Currently, EDP MapReduce (Java type) examples must add modifications to be able to use from a java action in an Oozie workflow.
This bp aims that users can migrate from other Hadoop cluster to Sahara without any modifications into their applications.
Users need to modify their MapReduce programs as below:
Add conf.addResource in order to read configuration values from the <configuration> tag specified in the Oozie workflow:
// This will add properties from the <configuration> tag specified // in the Oozie workflow. For java actions, Oozie writes the // configuration values to a file pointed to by ooze.action.conf.xml conf.addResource(new Path("file:///", System.getProperty("oozie.action.conf.xml")));
Eliminate System.exit for following restrictions of Oozie’s Java action. e.g. hadoop-examples.jar bundled with Apache Hadoop has been used System.exit.

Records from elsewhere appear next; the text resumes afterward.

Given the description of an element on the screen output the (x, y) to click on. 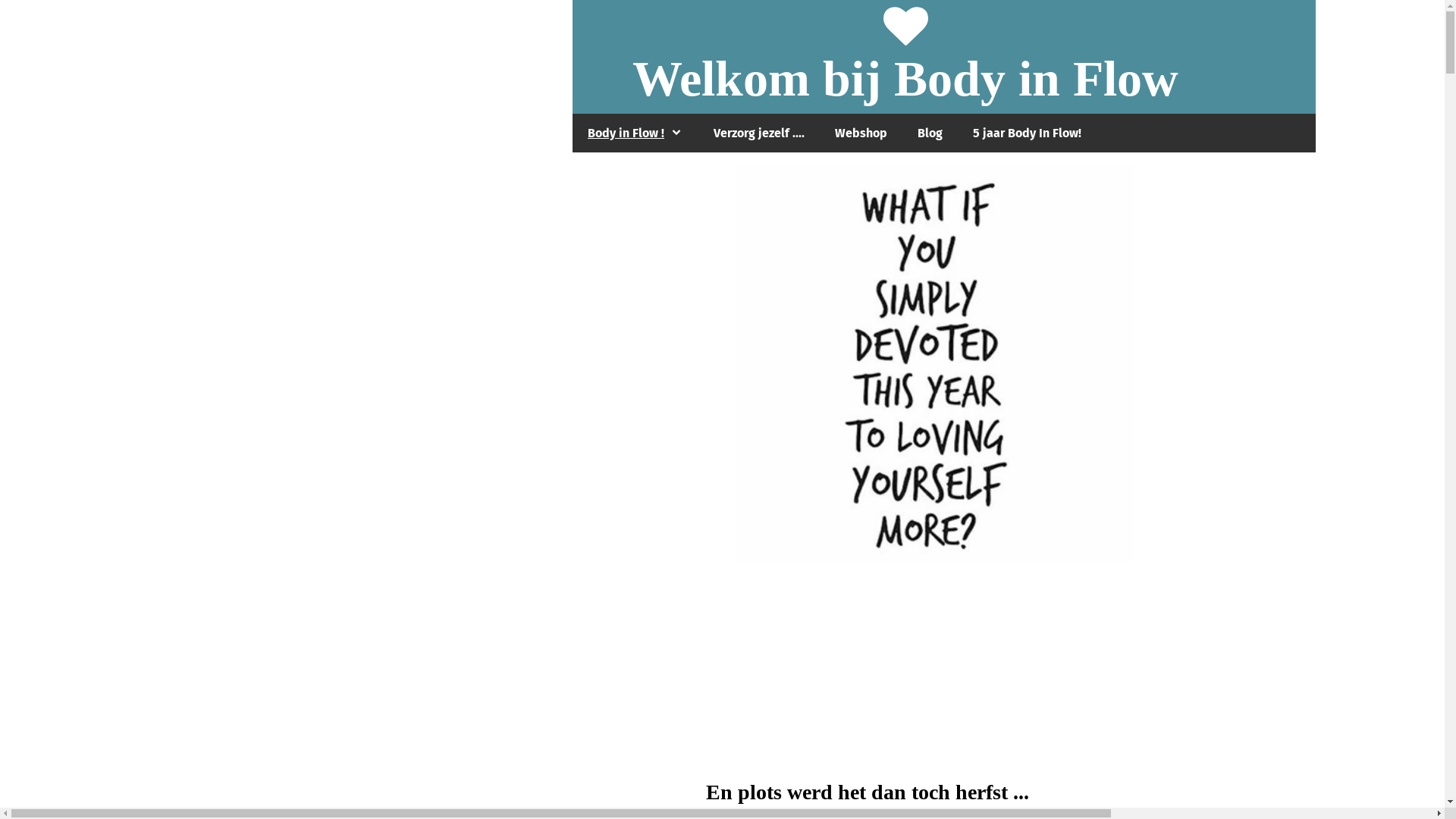
Body in Flow ! Element type: text (635, 132)
Welkom bij Body in Flow Element type: text (905, 77)
Webshop Element type: text (860, 132)
Verzorg jezelf .... Element type: text (758, 132)
i284008264530080582 Element type: hover (934, 362)
Blog Element type: text (929, 132)
5 jaar Body In Flow! Element type: text (1026, 132)
Given the description of an element on the screen output the (x, y) to click on. 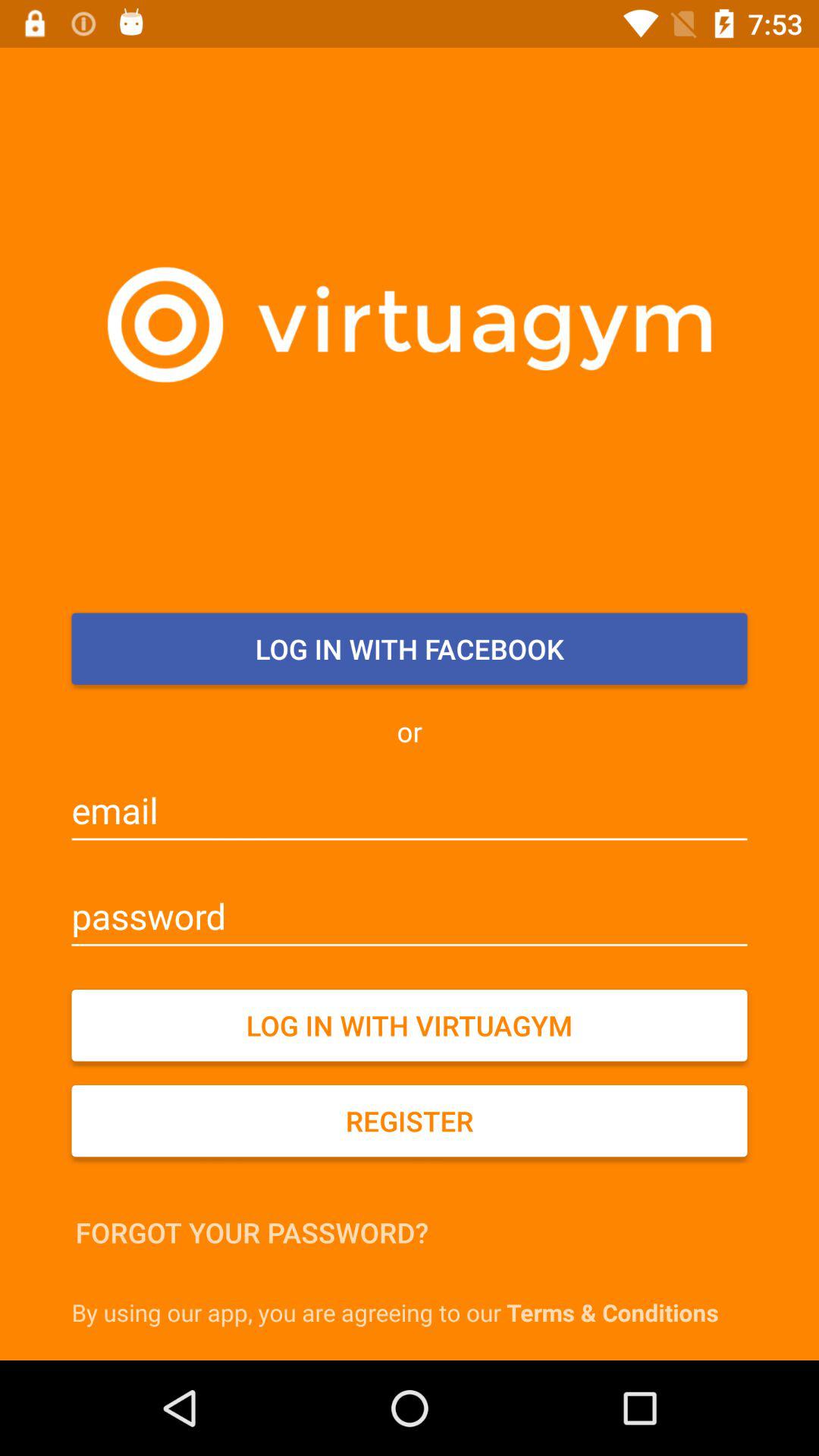
select forgot your password? at the bottom left corner (251, 1232)
Given the description of an element on the screen output the (x, y) to click on. 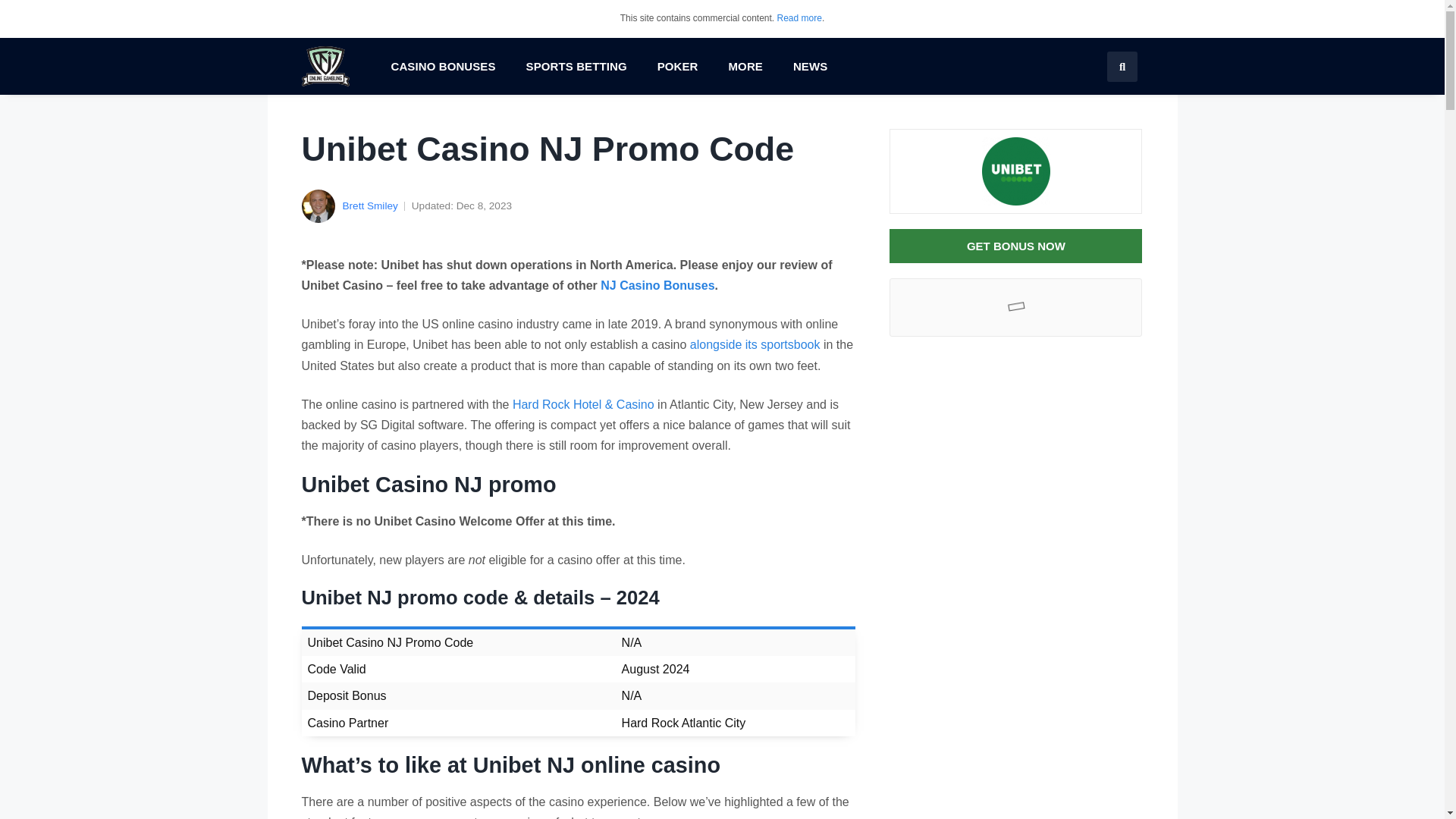
POKER (677, 66)
NJ Online Poker (677, 66)
Casino Bonuses (443, 66)
SPORTS BETTING (576, 66)
MORE (745, 66)
CASINO BONUSES (443, 66)
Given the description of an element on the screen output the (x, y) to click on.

First, users would try to launch jobs using examples and/or some applications executed on other Hadoop clusters (e.g. Amazon EMR). We should support the above users.
We will provide a new job type, called Java EDP Action, which overrides the Main class specified by main_class. The overriding class adds property and calls the original main method. The class also catches an exception that is caused by System.exit.
According to Oozie docs, Oozie 4.0 or later provides the way of overriding an action’s Main class (126.96.36.199). The proposing implementation is more simple than using the Oozie feature. (We will implement this without any dependencies of Oozie library.)
Users will no longer need to modify their applications to use EDP.
sahara-dashboard / horizon needs to add this new job type.
Primary assignee: Kazuki Oikawa (k.oikw)
Other contributors: Yuji Yamada (yamada-yuji)
We will add a integration test. This test checks whether WordCount example bundled with Apache Hadoop executes successfully.
If EDP examples use this feature, the docs need to update.